After the torrential rains of Tropical Storm Fay, Sunday July 12th was a beautiful day for a moving memorial. Rabbi Tzemah Yoreh of City Congregation for Humanistic Judaism led 50 people in a humanistic Kaddish remembering the three civil rights workers, James Chaney, Andrew Goodman and Michael Schwerner, murdered in Mississippi in 1964. A Kaddish is a Jewish traditional recitation said in honor of the deceased.
Set in a little corner at 70th St. and Freedom Place, we gathered at a plaque for the three men. Rabbi Tzemah gave the prayer in traditional Aramaic and in English. We lit yartzheit candles and placed stones at the plaque, a Jewish tradition. The gathering – fully masked and socially distanced – was very moving. Attending the gathering was Gale Brewer, the Manhattan Borough President.
You can honor their legacy by empowering voters of color living in voter suppression states to register and vote. Through postcard writing and phone calls – all pandemic-safe activities – you can make a proven difference to the lives of under-represented voters. To join our efforts, please contact us.
A volunteer from the organization Reclaim Our Vote, recounted the events of 1964:
“While participating in the Freedom Summer, Andrew Goodman, James Chaney and Michael Schwerner were murdered by members of the Ku Klux Klan. Two of the three young men were from New York City, and the third was a native of Mississippi.
The murdered civil rights volunteers were in Mississippi helping register Black Mississippians to vote, which is what Reclaim Our Vote is STILL doing.
The young men were murdered on June 21, 1964. Their deaths made national news. FBI investigators combed the fields, rivers, swamps, and woods, searching for clues to the civil rights workers’ disappearance. Instead the investigators discovered the dead bodies of 8 black men. Six week later, Goodman, Chaney and Schwerner were found buried in the side of an earthen dam.
The deaths of these 3 men acted as a catalyst to pass the Voting Rights Act of 1965 where the Federal Government outlawed grossly discriminatory voting laws in voter suppression states.

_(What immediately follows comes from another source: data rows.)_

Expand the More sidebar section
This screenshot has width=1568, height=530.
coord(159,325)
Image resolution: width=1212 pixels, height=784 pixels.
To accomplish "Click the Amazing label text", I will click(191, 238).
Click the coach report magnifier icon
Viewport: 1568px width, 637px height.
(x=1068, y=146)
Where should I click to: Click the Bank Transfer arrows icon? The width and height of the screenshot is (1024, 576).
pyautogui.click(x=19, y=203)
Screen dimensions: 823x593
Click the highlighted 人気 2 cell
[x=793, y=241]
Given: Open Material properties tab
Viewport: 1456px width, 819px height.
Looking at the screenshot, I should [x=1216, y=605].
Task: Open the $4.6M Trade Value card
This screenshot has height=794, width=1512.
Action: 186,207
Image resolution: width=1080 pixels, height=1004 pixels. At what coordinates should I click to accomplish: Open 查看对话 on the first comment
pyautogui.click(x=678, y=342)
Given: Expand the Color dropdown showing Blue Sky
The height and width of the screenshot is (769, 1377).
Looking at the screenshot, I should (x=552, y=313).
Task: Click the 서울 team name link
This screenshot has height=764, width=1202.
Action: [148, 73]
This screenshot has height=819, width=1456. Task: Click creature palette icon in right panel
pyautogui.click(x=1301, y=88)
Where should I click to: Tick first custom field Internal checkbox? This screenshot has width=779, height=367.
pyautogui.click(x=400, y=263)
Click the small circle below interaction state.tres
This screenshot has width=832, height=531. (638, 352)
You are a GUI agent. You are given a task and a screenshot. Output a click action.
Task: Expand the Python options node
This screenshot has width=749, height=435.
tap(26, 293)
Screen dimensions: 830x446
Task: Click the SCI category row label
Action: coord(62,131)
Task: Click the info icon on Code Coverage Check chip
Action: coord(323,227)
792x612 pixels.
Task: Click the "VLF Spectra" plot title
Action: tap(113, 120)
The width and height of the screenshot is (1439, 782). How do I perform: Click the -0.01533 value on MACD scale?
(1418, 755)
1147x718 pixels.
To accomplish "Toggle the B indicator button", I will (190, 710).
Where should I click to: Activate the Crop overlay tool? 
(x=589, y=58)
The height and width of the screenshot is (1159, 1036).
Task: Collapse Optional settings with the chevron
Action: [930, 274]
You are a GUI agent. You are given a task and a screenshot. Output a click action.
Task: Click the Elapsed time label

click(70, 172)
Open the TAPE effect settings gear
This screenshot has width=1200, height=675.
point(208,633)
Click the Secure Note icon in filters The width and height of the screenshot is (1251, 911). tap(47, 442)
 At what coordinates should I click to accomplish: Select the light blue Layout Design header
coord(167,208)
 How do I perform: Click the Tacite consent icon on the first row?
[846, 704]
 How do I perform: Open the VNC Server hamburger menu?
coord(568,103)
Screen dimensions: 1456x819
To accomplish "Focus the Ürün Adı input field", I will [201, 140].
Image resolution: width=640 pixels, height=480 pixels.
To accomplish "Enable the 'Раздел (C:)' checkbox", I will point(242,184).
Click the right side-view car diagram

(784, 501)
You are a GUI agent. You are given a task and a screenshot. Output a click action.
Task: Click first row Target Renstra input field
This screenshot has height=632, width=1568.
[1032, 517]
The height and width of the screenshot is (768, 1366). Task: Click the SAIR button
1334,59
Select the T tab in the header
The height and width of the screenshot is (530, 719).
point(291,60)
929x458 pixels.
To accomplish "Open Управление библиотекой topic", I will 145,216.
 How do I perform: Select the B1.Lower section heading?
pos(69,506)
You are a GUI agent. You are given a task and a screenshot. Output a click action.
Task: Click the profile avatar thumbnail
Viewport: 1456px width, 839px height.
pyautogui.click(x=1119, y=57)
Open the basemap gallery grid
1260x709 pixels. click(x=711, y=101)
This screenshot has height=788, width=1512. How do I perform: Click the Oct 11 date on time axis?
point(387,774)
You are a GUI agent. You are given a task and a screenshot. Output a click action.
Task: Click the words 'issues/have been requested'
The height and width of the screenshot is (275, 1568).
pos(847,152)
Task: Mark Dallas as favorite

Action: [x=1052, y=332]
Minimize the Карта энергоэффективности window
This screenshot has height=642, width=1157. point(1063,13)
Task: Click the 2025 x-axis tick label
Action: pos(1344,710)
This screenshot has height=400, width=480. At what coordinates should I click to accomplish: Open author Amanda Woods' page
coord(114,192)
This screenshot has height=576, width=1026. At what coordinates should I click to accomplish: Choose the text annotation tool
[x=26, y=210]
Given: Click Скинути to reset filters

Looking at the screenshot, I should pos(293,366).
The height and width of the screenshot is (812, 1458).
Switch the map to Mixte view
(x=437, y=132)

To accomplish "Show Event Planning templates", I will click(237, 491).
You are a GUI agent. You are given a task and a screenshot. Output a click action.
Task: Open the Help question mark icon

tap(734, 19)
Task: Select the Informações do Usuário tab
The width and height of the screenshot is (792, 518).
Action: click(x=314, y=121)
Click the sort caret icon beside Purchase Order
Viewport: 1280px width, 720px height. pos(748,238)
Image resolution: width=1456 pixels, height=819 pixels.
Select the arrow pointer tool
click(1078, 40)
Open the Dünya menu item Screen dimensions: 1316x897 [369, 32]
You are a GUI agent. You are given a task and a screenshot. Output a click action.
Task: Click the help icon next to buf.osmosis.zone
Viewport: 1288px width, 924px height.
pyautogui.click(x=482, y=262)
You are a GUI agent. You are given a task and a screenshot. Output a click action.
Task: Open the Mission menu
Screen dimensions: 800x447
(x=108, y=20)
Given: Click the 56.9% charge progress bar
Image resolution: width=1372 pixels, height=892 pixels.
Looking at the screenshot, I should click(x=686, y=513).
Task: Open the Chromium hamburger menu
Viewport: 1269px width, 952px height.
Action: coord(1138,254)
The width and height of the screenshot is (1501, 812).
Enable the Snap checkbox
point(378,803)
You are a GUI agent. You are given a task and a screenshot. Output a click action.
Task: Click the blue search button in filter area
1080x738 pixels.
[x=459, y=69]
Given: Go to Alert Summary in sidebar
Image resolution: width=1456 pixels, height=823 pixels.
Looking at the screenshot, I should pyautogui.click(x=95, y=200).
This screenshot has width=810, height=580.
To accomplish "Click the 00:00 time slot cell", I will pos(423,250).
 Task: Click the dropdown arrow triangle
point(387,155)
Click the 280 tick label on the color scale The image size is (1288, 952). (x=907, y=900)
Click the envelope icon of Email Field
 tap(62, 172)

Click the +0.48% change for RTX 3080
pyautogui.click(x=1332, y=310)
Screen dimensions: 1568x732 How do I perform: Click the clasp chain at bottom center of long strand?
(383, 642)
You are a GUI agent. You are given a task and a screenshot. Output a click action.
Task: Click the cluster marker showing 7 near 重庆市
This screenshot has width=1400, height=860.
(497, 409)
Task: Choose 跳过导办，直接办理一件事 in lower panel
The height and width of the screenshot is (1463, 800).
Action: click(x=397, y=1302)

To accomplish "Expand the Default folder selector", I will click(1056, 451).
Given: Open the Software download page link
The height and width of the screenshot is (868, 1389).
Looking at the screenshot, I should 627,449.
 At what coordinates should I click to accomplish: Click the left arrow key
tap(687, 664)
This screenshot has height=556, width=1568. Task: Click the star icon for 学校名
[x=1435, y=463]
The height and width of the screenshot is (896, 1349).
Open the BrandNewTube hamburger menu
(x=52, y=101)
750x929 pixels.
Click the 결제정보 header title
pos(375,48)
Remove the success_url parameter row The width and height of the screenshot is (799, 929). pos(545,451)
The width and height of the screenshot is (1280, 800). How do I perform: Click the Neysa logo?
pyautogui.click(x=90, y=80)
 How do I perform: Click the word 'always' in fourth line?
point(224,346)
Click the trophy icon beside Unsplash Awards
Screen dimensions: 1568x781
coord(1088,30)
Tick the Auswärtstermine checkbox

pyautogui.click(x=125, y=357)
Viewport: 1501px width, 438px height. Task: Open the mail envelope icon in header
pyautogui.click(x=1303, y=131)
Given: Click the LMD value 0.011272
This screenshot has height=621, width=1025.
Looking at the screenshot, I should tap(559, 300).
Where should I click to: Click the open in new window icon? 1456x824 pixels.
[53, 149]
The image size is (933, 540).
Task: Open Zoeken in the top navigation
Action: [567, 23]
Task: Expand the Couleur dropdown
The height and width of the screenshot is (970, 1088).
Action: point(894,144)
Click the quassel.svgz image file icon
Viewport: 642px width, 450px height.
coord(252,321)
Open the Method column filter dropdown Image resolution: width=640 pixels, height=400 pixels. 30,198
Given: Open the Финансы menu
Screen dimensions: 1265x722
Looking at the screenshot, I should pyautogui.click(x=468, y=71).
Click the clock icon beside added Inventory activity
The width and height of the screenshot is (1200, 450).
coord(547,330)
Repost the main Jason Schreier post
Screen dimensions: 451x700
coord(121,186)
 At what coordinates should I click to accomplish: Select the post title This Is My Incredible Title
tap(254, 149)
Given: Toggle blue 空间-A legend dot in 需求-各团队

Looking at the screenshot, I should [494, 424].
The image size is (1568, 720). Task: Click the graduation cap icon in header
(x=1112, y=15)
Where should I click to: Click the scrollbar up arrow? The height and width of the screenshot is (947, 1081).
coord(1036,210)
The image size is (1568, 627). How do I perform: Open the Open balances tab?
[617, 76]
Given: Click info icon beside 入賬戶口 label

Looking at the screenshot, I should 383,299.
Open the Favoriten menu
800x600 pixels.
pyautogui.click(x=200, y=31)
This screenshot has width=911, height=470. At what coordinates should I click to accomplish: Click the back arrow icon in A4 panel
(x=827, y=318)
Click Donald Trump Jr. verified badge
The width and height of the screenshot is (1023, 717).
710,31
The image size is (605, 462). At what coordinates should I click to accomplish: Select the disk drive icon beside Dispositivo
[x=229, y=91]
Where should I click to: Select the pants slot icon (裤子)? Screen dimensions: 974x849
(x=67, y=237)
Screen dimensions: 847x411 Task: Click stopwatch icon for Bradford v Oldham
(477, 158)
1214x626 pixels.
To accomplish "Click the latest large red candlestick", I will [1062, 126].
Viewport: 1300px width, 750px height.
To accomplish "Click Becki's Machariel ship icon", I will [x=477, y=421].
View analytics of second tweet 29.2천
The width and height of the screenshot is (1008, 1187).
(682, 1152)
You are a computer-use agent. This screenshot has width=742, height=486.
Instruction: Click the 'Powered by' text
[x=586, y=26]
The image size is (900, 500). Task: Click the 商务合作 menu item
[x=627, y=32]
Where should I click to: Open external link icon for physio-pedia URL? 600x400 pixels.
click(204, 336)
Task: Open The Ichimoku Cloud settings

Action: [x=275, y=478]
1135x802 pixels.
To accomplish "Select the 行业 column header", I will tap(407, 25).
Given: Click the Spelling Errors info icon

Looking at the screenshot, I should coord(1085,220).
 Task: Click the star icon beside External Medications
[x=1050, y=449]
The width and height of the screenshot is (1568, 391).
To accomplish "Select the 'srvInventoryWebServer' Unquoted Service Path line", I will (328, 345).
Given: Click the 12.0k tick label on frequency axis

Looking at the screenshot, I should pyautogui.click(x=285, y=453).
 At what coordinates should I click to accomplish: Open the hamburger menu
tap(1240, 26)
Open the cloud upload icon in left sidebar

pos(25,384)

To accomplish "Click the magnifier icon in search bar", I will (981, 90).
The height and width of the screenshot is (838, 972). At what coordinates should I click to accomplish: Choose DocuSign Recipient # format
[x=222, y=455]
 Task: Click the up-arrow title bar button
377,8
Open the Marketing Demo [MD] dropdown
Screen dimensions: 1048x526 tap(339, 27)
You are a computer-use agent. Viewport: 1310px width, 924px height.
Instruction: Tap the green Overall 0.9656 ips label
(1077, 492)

But by some terrible, terrible twist of fate, 49 years later almost to the day of the young men’s murder, in June 2013, the Supreme Court ruled that parts of the 1965 Voting Rights Act were unconstitutional. This decision devastated voter protection for millions of Americans overwhelmingly targeting minorities. Now we’re fighting voting discrimination again. There’s no cross burning this time. Now the discrimination is bureaucratic and mundane, but still effective.
This is the historical context in which we do our work.”